(Saved data entries)
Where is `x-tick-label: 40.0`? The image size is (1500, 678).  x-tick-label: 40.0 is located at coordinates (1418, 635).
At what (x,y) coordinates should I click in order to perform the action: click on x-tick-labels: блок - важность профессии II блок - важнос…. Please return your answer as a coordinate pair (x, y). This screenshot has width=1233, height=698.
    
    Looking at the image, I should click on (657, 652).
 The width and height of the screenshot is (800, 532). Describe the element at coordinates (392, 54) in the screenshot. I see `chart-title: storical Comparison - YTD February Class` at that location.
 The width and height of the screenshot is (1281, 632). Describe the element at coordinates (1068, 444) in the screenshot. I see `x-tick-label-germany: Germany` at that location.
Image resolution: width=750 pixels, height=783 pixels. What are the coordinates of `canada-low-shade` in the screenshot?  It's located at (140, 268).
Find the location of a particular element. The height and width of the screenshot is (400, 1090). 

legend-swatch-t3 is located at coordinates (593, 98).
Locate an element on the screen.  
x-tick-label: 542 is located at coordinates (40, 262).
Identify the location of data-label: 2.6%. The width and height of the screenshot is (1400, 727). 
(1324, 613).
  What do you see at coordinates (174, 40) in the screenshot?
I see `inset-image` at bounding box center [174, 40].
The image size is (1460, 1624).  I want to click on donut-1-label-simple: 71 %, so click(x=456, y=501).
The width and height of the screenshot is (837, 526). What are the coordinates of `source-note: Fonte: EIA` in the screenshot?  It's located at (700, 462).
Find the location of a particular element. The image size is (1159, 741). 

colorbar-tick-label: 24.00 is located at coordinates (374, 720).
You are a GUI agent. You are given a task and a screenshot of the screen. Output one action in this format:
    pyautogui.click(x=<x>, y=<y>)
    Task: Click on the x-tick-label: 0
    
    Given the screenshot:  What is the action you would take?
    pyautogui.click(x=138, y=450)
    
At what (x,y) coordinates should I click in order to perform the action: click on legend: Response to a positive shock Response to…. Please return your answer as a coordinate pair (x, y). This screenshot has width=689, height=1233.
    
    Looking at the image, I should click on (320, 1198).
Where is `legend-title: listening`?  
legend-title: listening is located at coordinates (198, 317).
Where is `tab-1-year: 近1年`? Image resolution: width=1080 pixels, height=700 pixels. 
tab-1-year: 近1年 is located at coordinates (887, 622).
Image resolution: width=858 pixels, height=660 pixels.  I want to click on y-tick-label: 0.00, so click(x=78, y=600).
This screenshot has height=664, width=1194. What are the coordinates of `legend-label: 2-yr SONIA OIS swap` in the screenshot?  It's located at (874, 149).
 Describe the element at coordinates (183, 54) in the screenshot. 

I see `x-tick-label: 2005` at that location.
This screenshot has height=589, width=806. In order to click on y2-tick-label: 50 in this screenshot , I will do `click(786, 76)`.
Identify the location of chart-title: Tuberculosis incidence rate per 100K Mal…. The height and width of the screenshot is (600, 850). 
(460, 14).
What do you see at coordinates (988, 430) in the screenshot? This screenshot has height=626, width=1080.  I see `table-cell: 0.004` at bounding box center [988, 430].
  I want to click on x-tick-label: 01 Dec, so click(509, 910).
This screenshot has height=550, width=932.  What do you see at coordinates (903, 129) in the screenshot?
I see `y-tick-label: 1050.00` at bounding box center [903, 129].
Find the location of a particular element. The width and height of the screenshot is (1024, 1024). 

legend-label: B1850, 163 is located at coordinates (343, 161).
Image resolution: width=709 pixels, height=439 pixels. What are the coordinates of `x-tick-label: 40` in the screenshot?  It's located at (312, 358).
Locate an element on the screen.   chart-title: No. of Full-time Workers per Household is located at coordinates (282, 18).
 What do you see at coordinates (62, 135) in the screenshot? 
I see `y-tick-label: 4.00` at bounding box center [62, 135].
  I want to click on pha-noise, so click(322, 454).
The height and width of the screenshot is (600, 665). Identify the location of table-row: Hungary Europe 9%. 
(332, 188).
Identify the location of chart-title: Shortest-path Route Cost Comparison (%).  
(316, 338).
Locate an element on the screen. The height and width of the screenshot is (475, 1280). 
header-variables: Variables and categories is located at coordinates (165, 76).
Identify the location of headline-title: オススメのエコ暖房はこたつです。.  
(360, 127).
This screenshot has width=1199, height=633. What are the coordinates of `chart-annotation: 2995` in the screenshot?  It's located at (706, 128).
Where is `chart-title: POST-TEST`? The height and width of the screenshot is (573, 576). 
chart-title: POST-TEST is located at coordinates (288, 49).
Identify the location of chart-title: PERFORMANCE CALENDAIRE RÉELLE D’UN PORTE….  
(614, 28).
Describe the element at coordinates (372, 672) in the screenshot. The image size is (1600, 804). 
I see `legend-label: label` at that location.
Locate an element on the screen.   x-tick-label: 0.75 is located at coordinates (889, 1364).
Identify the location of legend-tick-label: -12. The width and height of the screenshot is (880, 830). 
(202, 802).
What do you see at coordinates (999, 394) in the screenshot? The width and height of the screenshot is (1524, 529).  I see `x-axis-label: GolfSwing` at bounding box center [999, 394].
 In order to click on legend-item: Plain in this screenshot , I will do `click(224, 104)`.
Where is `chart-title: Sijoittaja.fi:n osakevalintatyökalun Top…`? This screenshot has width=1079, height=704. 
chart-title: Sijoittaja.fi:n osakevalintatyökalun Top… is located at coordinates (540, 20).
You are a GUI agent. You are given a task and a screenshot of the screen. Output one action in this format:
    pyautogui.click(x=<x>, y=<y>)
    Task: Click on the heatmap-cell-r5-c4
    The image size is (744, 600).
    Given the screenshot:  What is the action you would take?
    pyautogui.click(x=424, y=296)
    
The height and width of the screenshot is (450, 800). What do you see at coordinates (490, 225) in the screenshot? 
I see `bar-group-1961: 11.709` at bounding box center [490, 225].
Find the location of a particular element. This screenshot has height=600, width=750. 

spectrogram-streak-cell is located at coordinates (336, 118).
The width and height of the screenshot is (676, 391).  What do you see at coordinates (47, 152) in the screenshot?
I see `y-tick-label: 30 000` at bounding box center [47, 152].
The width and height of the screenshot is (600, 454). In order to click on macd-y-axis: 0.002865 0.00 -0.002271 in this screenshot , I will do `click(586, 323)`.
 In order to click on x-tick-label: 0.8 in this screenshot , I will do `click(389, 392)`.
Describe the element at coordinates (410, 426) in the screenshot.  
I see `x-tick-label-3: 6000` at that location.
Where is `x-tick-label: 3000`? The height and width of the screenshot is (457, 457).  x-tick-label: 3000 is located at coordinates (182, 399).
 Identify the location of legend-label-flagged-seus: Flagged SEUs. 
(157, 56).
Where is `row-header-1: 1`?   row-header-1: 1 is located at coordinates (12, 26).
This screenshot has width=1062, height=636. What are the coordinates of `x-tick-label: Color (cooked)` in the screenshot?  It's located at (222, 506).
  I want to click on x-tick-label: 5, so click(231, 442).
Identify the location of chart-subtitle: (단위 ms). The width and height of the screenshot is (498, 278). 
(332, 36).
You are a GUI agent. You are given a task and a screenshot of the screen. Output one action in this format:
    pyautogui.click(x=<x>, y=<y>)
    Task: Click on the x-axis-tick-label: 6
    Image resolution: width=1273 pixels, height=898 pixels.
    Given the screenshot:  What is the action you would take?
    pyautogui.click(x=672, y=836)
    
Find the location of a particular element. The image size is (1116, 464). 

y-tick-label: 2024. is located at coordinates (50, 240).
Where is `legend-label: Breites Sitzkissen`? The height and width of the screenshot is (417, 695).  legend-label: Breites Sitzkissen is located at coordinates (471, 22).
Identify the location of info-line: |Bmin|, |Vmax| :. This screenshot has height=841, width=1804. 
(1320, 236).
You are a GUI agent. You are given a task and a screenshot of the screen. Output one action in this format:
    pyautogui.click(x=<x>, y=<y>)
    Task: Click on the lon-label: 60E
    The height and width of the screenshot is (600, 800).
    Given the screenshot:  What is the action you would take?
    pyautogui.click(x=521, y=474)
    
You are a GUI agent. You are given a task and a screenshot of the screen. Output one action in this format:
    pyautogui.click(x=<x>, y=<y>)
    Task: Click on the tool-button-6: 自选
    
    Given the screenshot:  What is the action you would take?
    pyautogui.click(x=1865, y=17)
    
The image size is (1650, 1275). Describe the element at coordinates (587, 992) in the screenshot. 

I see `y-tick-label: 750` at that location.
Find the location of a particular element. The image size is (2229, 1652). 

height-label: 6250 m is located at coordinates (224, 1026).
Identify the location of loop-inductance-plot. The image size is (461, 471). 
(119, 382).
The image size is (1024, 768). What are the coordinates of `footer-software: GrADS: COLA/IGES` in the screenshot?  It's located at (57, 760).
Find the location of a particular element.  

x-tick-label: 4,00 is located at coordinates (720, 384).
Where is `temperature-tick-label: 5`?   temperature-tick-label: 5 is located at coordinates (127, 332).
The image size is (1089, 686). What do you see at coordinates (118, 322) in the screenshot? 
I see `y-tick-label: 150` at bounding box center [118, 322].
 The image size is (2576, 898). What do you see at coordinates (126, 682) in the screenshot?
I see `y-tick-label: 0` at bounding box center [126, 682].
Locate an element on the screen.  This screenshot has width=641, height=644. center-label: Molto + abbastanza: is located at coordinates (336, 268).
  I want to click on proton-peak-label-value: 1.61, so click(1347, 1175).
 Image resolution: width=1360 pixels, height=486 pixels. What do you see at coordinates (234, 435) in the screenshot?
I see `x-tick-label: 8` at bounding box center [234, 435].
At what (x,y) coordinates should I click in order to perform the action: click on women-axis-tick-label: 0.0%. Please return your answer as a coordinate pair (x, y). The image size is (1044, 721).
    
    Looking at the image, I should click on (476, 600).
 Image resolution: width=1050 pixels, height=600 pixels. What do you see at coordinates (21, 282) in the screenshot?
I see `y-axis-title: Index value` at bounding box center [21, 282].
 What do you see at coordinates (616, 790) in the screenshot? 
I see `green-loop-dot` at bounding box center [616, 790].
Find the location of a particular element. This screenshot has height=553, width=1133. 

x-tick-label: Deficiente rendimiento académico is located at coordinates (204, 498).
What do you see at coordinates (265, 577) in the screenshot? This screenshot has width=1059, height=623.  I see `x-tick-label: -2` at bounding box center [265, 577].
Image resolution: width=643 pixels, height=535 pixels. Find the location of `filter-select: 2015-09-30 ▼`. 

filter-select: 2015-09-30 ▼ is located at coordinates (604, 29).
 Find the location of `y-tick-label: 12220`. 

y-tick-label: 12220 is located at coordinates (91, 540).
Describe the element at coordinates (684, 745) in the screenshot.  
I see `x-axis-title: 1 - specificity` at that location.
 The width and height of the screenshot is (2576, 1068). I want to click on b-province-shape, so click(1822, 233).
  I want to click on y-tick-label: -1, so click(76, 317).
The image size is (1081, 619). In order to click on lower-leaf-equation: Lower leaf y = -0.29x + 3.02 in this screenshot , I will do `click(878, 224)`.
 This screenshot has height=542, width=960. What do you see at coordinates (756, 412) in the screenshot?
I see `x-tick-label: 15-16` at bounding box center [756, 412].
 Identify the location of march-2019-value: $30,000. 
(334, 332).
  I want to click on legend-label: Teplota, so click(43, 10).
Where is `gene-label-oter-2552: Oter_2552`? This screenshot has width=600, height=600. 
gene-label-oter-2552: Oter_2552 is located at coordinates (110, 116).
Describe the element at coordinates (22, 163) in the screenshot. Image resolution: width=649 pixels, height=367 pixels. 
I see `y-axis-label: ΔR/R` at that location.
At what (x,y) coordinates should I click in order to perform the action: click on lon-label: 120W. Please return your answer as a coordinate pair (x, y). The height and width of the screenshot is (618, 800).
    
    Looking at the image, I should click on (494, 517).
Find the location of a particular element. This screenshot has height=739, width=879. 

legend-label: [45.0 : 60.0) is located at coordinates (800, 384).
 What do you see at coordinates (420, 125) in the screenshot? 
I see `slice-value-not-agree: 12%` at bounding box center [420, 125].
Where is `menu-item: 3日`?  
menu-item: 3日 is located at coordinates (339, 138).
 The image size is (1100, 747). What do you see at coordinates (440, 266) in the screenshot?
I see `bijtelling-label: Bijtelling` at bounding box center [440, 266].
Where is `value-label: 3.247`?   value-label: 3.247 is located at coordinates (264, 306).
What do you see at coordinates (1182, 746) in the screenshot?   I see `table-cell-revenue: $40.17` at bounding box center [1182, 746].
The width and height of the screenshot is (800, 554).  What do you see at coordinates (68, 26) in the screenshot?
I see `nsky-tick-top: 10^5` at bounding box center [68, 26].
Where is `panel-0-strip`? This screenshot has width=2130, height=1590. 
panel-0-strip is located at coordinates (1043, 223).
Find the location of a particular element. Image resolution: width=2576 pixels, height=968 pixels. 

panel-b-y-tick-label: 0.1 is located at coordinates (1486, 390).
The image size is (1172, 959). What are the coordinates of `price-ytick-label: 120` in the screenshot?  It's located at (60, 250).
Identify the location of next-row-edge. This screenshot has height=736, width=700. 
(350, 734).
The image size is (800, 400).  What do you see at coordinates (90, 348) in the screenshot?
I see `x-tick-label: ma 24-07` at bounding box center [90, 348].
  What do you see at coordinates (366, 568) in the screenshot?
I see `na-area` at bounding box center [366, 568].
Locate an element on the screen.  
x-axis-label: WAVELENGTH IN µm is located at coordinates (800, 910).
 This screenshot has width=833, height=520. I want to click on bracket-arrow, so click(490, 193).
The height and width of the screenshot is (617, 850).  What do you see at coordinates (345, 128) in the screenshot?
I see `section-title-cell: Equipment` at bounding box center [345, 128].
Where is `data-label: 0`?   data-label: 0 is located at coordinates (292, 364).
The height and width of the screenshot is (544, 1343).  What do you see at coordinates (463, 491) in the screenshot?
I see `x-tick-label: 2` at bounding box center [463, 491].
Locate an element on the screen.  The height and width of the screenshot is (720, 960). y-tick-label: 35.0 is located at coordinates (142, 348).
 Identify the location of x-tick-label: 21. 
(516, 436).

-- WHAT YOU NEED TO DO --
Locate every line of the material above that contains the word "year", and copy each of those lines.

-- EXPECTED OUTPUT --
Where is `tab-1-year: 近1年`? Image resolution: width=1080 pixels, height=700 pixels. 
tab-1-year: 近1年 is located at coordinates (887, 622).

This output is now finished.